"""
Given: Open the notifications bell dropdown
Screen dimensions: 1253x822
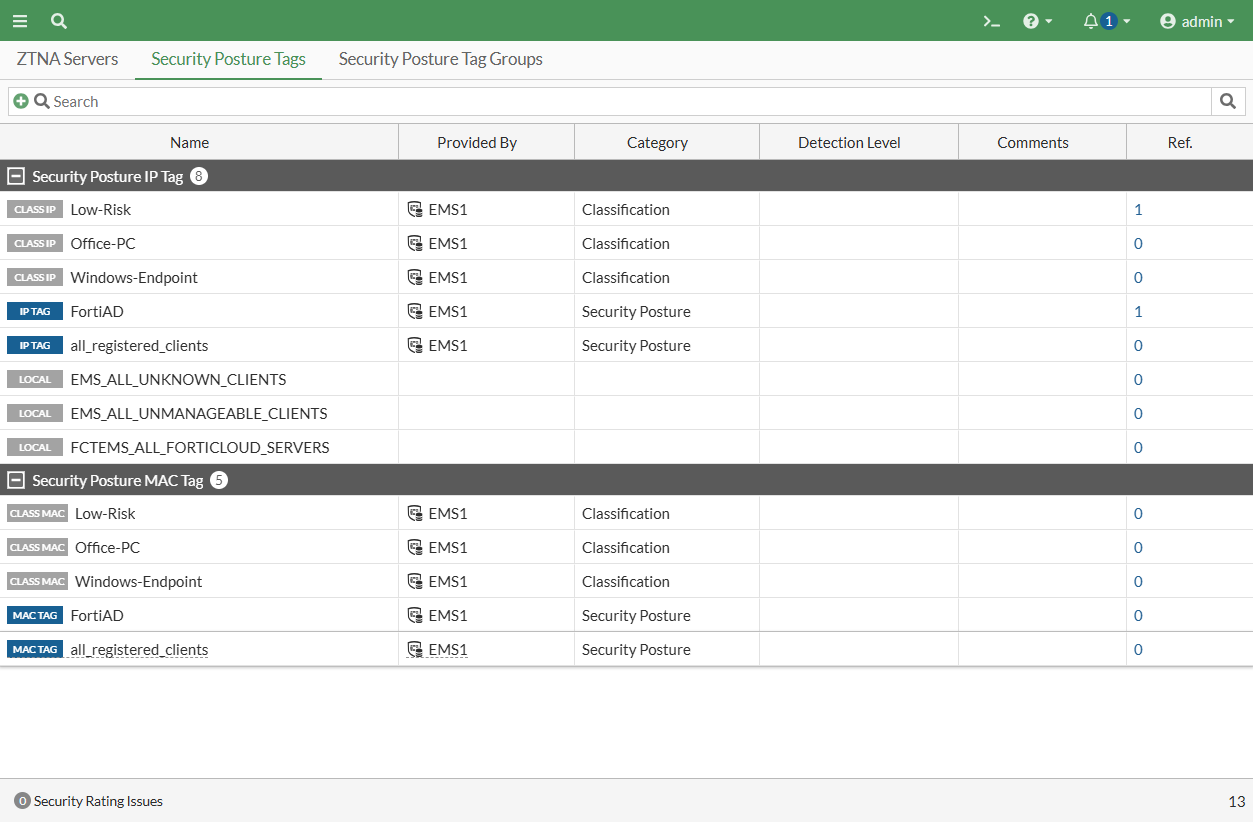Looking at the screenshot, I should point(1106,21).
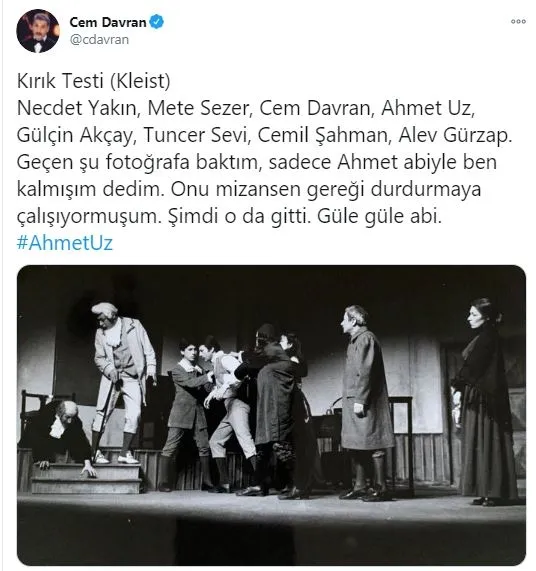
Task: Open Cem Davran's profile avatar
Action: 38,31
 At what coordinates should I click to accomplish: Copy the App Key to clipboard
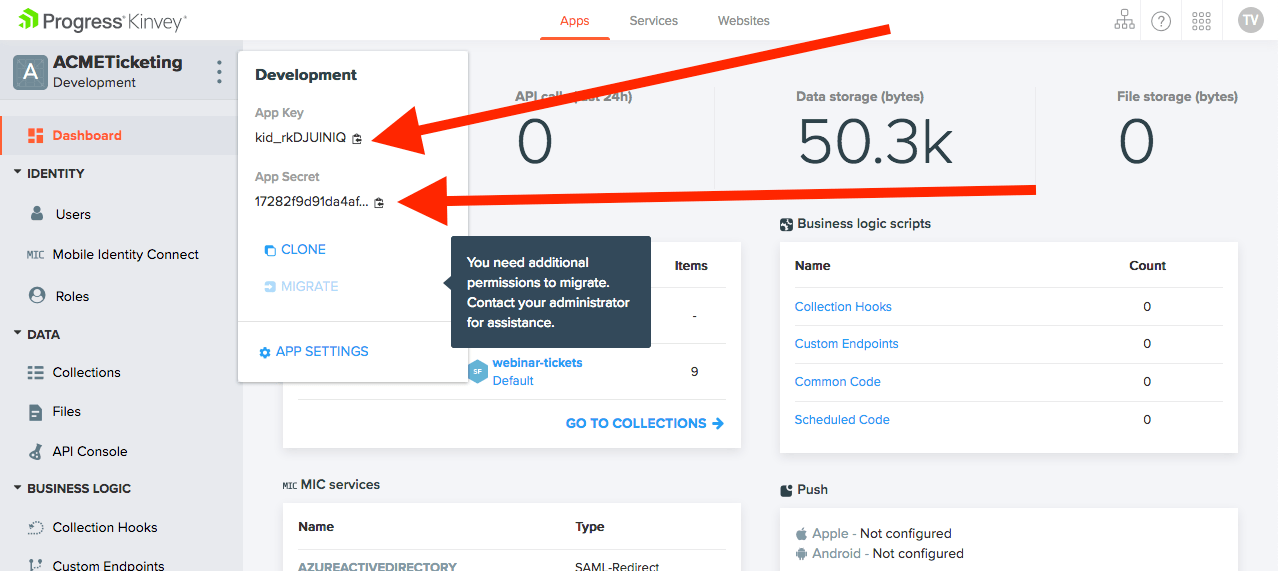click(x=357, y=138)
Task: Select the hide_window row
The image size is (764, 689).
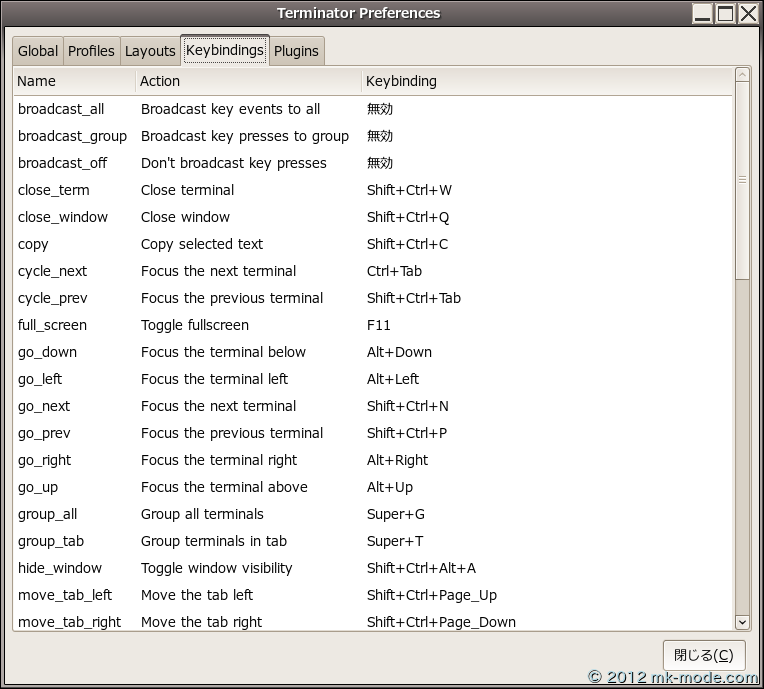Action: point(60,568)
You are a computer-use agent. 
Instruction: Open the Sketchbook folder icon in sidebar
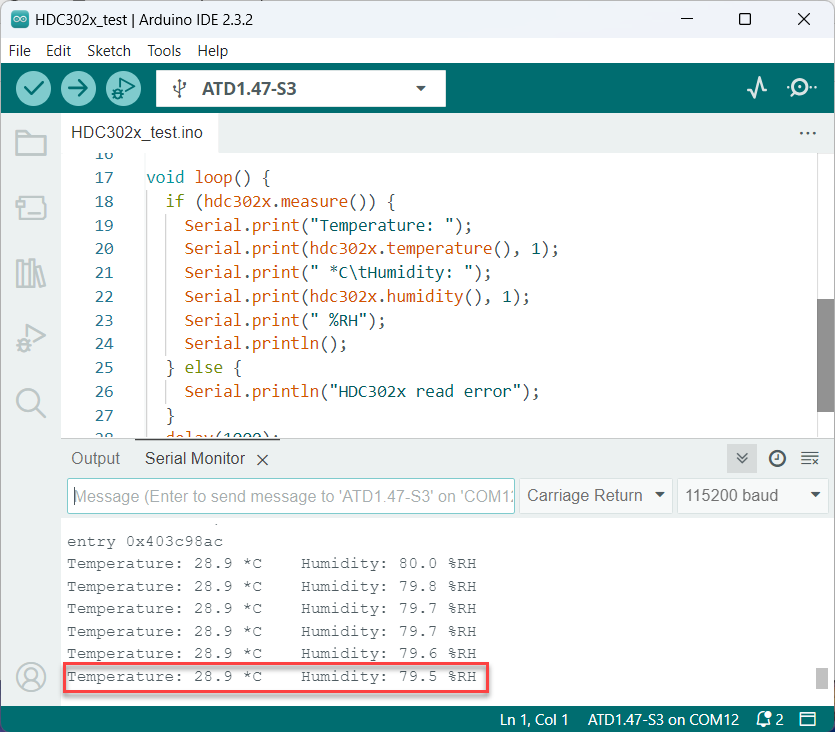(31, 144)
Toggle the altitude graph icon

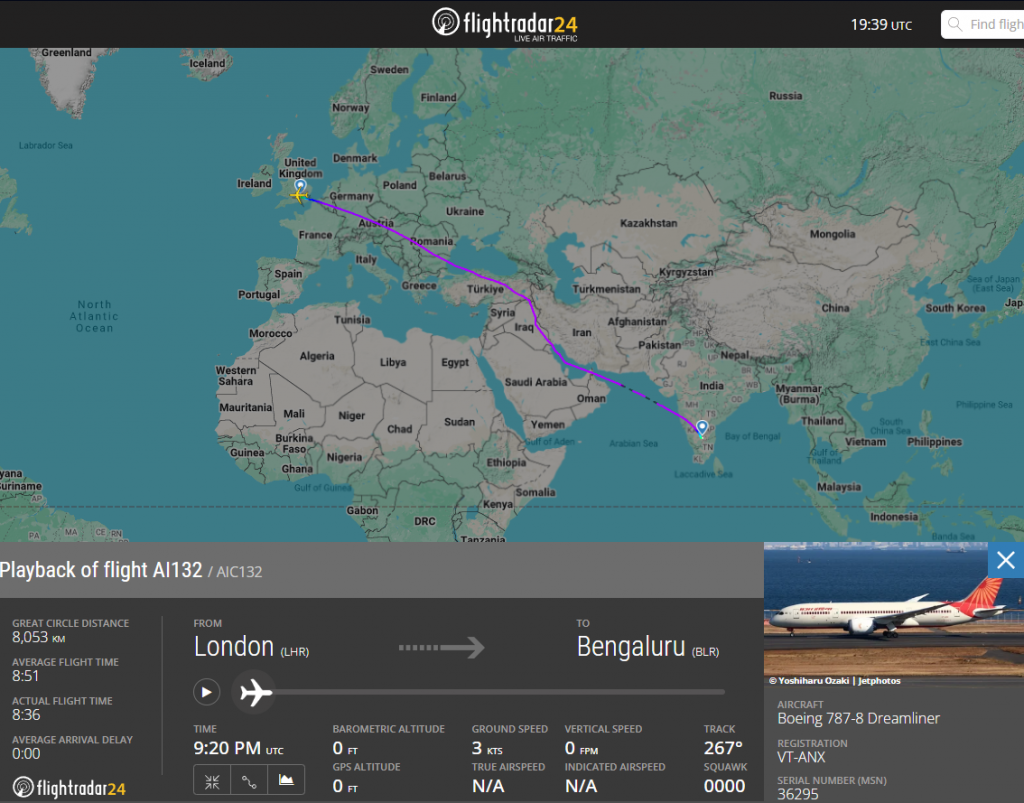click(286, 779)
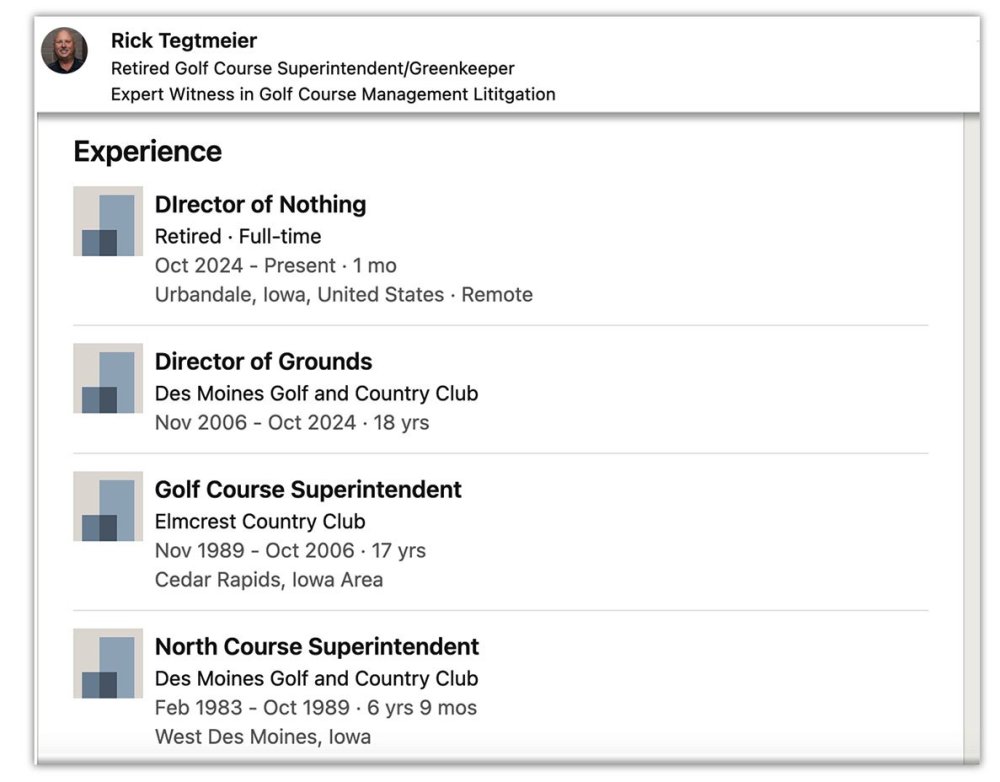
Task: Click Des Moines Golf and Country Club under North Course
Action: point(316,678)
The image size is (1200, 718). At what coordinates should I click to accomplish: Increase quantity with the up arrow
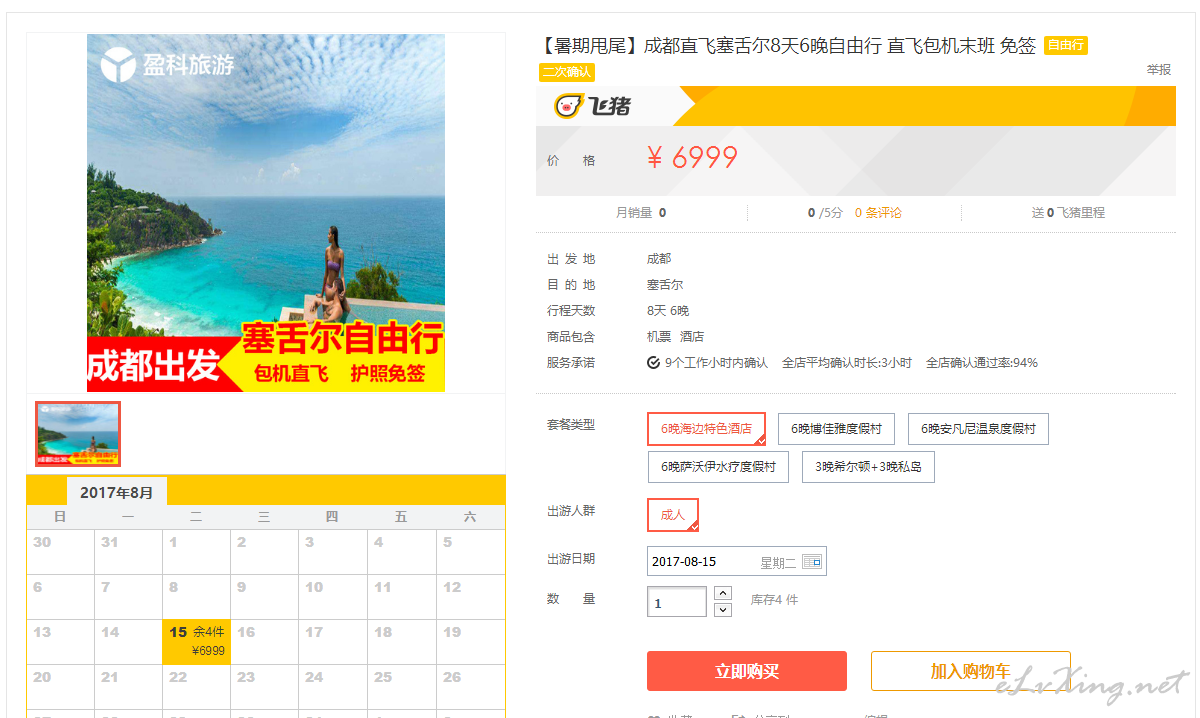coord(724,593)
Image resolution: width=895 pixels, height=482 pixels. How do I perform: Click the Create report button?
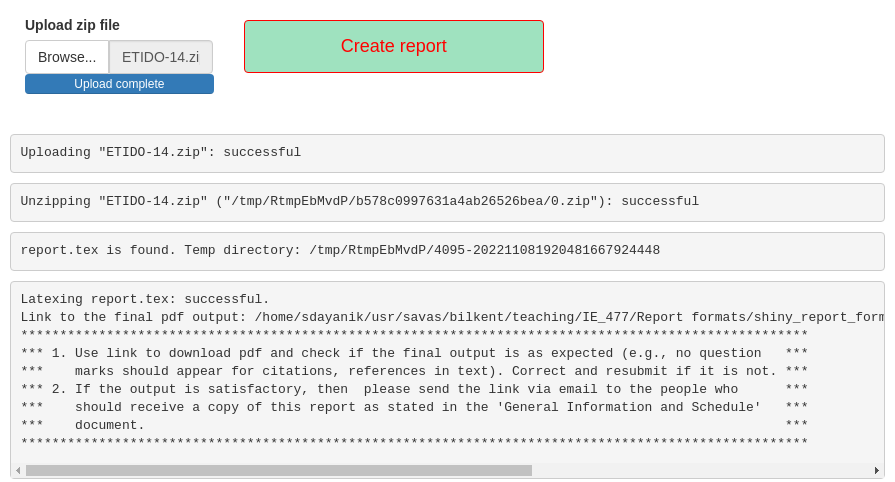(394, 46)
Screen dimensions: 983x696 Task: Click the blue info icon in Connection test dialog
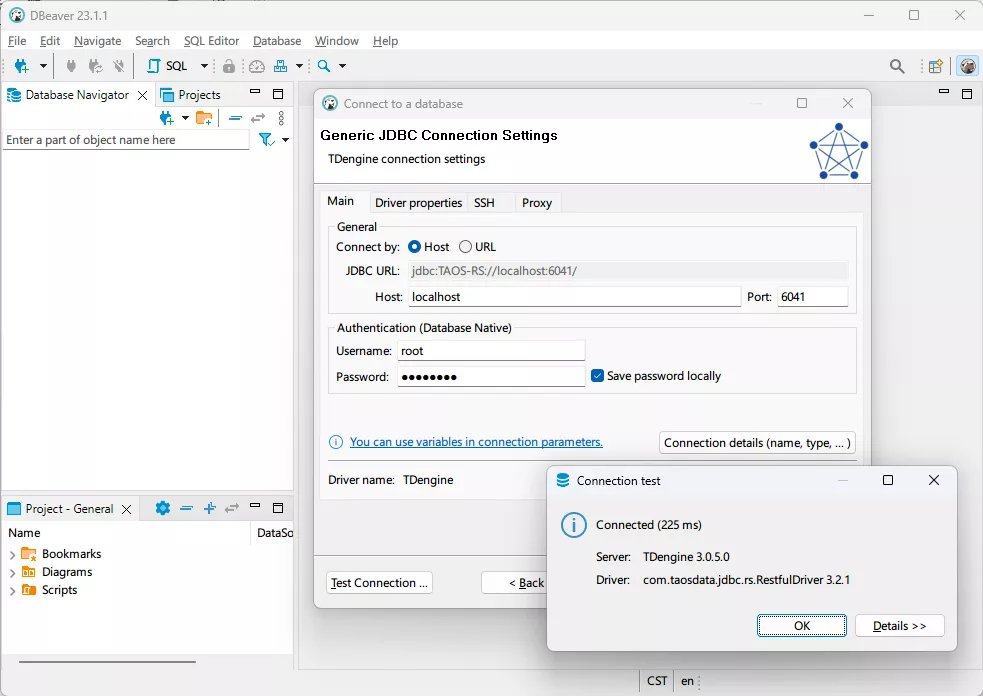[x=573, y=525]
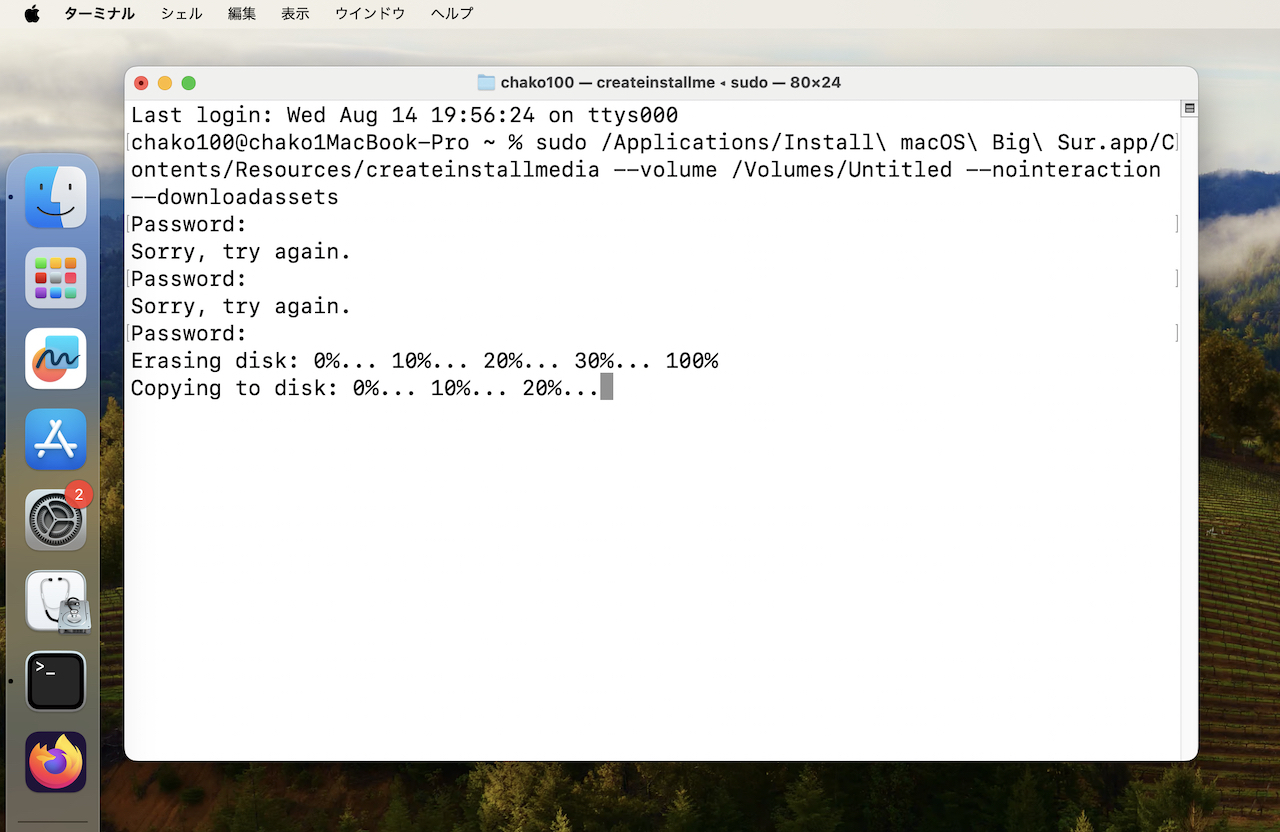Screen dimensions: 1280x832
Task: Minimize the Terminal window with yellow button
Action: click(x=165, y=83)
"""
- _TASK DESCRIPTION_
If a record holds a picture, leave the picture out and transcribe everything else exactly.

- _RESPONSE_
Given: Open the notifications bell dropdown
Screen dimensions: 1253x822
Looking at the screenshot, I should point(1106,21).
Task: Open Cem Davran's profile avatar
Action: 38,31
 At what coordinates should I click to accomplish: Copy the App Key to clipboard
click(x=357, y=138)
Task: Select the hide_window row
The image size is (764, 689).
Action: point(60,568)
You are a computer-use agent. 
Instruction: Open the Sketchbook folder icon in sidebar
(31, 144)
Toggle the altitude graph icon

click(286, 779)
Task: Click Des Moines Golf and Country Club under North Course
Action: point(316,678)
The image size is (1200, 718). At what coordinates should I click to accomplish: Increase quantity with the up arrow
coord(724,593)
Image resolution: width=895 pixels, height=482 pixels. How do I perform: Click the Create report button?
(394, 46)
Screen dimensions: 983x696 Task: Click the blue info icon in Connection test dialog
[x=573, y=525]
Screen dimensions: 1280x832
Task: Minimize the Terminal window with yellow button
Action: click(x=165, y=83)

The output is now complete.